The Justice Department said the lawsuit was the first stage in bringing Volkswagen to justice for failing to disclose that the vehicles were equipped with a device designed to defeat emissions tests conducted in the United States.
"The alleged misrepresentations allowed almost 600,000 diesel engines to emit excessive air pollution across the country, harming our health and cheating consumers," said US Attorney Barbara L McQuade for the Eastern District of Michigan.
A spokesman at the company's headquarters in Wolfsburg, Germany, told dpa that Volkswagen did not know the details of the complaint, but would now examine them, adding that VW is in a constant contact with authorities.
"We are working on solutions, but cannot speak publicly about the details," the spokesman said.
VW already is threatened with penalties that could amount to billions of dollars. The group acknowledged the use of manipulation software in September shortly after the scandal erupted.
The lawsuit filed Monday alleges that the vehicles had defeat devices that impaired their emission control systems. The devices masked the cars' actual emissions, which in fact exceeded EPA’s standards, resulting in harmful air pollution, the Justice Department said in a release.
The complaint also alleges that Volkswagen violated the Clean Air Act by selling vehicles that were designed differently from what Volkswagen had stated in applications for certification submitted to the EPA and the California Air Resources Board (CARB).
"Car manufacturers that fail to properly certify their cars and that defeat emission control systems breach the public trust, endanger public health and disadvantage competitors," Assistant Attorney General John C Cruden said in the statement.
The Justice Department called the filing "an important step to protect public health by seeking to hold Volkswagen accountable for any unlawful air pollution."
The Justice Department also said discussions on a recall have not produced an "acceptable way forward," but said the talks would continue in parallel with the lawsuit, which also names VW subsidiaries Audi and Porsche.
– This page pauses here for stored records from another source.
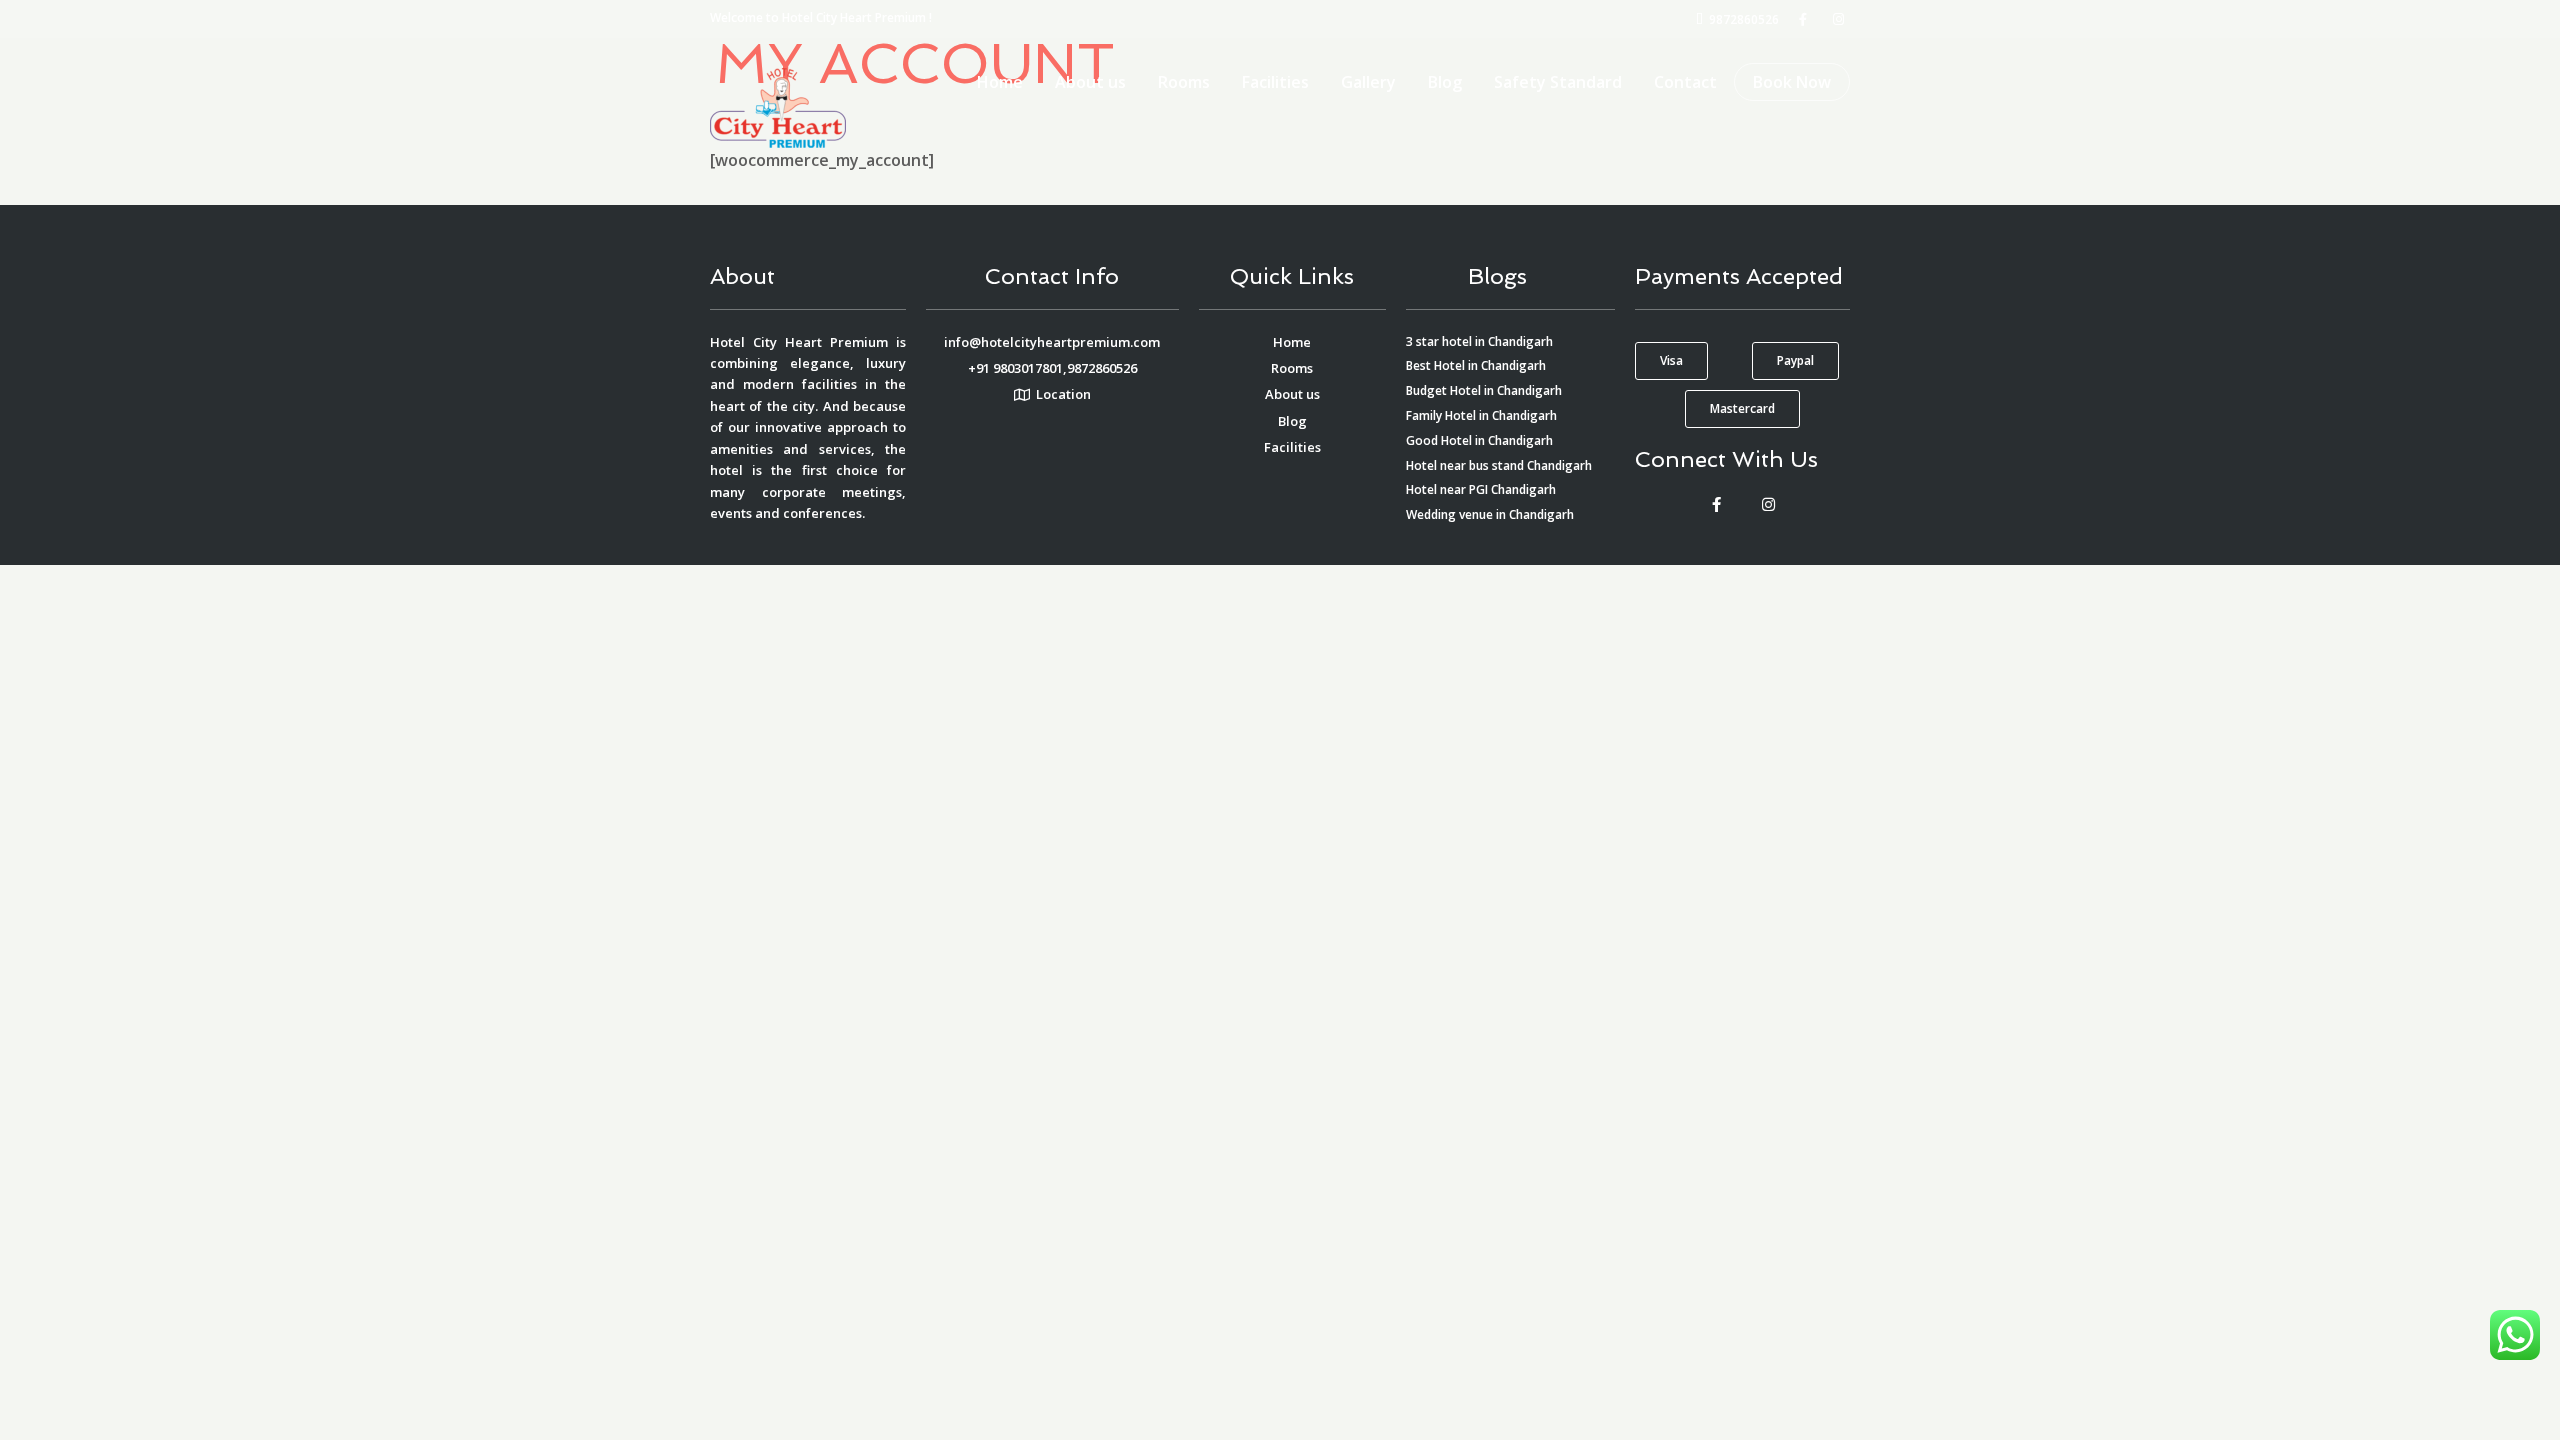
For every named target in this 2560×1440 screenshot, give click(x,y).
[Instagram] (1768, 505)
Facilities (1275, 82)
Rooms (1184, 82)
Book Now (1792, 82)
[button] (1671, 361)
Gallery (1368, 82)
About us (1090, 82)
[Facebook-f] (1716, 505)
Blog (1445, 82)
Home (1000, 82)
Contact (1685, 82)
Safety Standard (1558, 82)
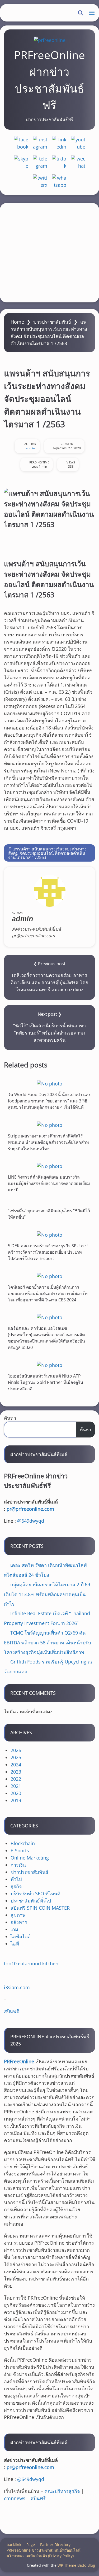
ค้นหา (10, 1418)
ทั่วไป (16, 1879)
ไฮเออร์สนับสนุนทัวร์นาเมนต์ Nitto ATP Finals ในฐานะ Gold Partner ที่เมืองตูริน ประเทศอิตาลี (45, 1382)
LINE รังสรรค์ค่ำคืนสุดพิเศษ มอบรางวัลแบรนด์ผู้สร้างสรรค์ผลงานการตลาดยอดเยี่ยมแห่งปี (49, 1183)
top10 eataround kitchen (31, 1963)
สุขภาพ (18, 1915)
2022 (16, 1779)
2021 (16, 1786)
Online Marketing (30, 1857)
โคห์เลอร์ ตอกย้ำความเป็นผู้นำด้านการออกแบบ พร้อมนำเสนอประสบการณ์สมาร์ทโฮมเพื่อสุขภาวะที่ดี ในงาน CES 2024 (48, 1293)
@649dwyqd (30, 1521)
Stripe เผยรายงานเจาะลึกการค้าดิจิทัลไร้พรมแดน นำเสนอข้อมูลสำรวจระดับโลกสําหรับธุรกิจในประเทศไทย (48, 1142)
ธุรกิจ (16, 1886)
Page (30, 2544)
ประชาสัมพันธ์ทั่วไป (31, 1900)
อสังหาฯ (19, 1922)
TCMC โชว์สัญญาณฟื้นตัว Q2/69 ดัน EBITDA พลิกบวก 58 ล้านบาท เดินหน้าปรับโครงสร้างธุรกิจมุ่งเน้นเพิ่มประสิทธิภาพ (47, 1642)
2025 (16, 1757)
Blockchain (23, 1843)
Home (17, 322)
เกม (14, 1929)
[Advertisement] (49, 252)
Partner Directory (55, 2544)
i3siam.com (17, 1987)
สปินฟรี (11, 2011)
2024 (16, 1764)
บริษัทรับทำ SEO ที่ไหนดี (35, 1893)
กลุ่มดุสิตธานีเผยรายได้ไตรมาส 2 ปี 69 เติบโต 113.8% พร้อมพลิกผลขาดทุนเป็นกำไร (47, 1594)
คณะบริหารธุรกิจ (62, 2491)
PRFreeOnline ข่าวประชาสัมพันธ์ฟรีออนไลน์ (44, 2550)
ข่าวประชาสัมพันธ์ (52, 322)
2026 (16, 1750)
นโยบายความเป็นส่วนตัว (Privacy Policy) (40, 2555)
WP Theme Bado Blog (76, 2565)
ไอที (15, 1943)
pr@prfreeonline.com (30, 1509)
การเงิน (18, 1865)
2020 (16, 1793)
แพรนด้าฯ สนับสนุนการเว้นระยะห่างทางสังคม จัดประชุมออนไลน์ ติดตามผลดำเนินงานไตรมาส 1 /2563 (47, 853)
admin (30, 448)
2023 (16, 1772)
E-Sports (20, 1850)
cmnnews (14, 2498)
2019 (16, 1800)
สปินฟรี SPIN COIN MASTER (40, 1908)
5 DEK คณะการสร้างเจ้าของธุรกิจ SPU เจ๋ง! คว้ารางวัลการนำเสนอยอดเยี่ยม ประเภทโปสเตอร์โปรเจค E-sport (48, 1252)
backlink (14, 2544)
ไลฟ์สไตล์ (21, 1936)
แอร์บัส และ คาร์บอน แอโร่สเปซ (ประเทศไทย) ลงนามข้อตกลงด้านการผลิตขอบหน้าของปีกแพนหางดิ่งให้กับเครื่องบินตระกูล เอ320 (46, 1337)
The automaker said last month it was preparing a recall of around 11 million diesel vehicles fitted with manipulative software designed to spoof emissions standards testing.
In Germany, a recall of affected vehicles will start this year, the company has said.
The company has announced structural changes to management as a result of the emissions scandal. It also has suffered a sharp dive in its share price and a blow to its reputation.